FAQ

How is radioactive waste safely managed?

Answer

With the Joint Convention on the safety of spent fuel and on the safety of radioactive waste management: spent fuel from the operation of civilian nuclear reactors and radioactive waste from civilian applications, the IAEA safety standards and the review of sites, designs and operating sites, all these activities under the control of the regulator over long periods of time, safety and security are very strictly managed.

Background

Like any industry, nuclear fission technologies produce waste. However, the nuclear industry holds three great “advantages” in comparison with other industries. First, it produces very small amounts of waste compared to other energy producing industries. Of this waste only a small percentage (0.4%) is high level long life waste. Secondly, the level of radioactivity of the waste diminishes over time and finally disappears. This is not the case with waste from other industries. And thirdly, nuclear power is the only bulk energy producing technology that assumes full responsibility for all its waste. The industry is a pioneer in waste management.
The Joint Convention on the safety of spent fuel and on the safety of radioactive waste management: spent fuel from the operation of civilian nuclear reactors and radioactive waste from civilian applications; it is the legal instrument to govern the wastes technically on the basis of the IAEA safety standards.

The objective is:
* to ensure that during all stages of spent fuel and radioactive waste management there are effective defenses against
  potential hazards so that individuals, society and the environment are protected from harmful effects of ionizing  
  radiation, now and in the future, in such a way that the needs and aspirations of the present generation are met
  without  compromising the ability of future generations to meet their needs and aspirations;
* to prevent accidents with radiological consequences and to mitigate their consequences should they occur during any   stage of spent fuel or radioactive waste management.

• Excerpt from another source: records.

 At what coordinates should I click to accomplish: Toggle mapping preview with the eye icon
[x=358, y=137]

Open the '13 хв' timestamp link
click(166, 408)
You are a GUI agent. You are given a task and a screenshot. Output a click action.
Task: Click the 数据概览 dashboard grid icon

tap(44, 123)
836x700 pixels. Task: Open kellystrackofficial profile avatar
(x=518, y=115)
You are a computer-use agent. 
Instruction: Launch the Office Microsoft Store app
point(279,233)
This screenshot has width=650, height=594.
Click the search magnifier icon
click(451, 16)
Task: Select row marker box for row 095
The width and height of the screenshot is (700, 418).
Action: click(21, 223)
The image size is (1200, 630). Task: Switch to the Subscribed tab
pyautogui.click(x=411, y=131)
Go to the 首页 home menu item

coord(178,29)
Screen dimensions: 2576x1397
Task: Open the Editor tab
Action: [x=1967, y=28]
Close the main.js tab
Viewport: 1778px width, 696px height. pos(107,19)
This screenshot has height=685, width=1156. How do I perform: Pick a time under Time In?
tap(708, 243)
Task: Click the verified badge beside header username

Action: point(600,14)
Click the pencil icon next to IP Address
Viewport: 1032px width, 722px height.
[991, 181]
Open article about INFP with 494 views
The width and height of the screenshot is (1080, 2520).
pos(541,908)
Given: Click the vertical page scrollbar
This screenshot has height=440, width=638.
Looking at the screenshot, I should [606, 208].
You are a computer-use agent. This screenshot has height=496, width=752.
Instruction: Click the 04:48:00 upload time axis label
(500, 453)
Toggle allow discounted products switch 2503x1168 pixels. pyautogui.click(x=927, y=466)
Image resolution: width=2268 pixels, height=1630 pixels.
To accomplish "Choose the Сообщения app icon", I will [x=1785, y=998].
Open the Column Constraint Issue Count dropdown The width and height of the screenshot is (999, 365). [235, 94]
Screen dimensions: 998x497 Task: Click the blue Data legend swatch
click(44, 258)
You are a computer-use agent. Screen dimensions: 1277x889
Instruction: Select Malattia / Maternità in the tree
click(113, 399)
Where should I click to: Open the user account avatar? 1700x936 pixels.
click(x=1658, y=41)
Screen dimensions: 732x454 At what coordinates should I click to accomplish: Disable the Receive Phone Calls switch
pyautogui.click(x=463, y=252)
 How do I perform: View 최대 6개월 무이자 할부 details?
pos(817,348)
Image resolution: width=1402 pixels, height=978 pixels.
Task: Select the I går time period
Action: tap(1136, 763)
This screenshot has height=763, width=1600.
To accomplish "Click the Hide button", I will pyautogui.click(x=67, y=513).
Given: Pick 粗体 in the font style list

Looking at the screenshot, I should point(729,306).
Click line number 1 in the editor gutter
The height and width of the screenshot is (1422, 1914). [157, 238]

It shall apply to the safety of spent fuel management when the spent fuel results from the operation of civilian nuclear reactors and to the safety of radioactive waste management when the radioactive waste results from civilian applications. The countries should :
 * ensure that criticality and removal of residual heat generated during spent fuel management are adequately
   addressed;
* ensure that the generation of radioactive waste associated with spent fuel management is kept to the minimum
  practicable, consistent with the type of fuel cycle policy adopted;
* take into account interdependencies among the different steps in spent fuel management;
* provide for effective protection of individuals, society and the environment, by applying at the national level suitable
  protective methods as approved by the regulatory body, in the framework of its national legislation which has due
  regard to internationally endorsed criteria and standards;
 * take into account the biological, chemical and other hazards that may be associated with spent fuel management;
 * strive to avoid actions that impose reasonably predictable impacts on future generations greater than those permitted
   for the current generation;
 * aim to avoid imposing undue burdens on future generations.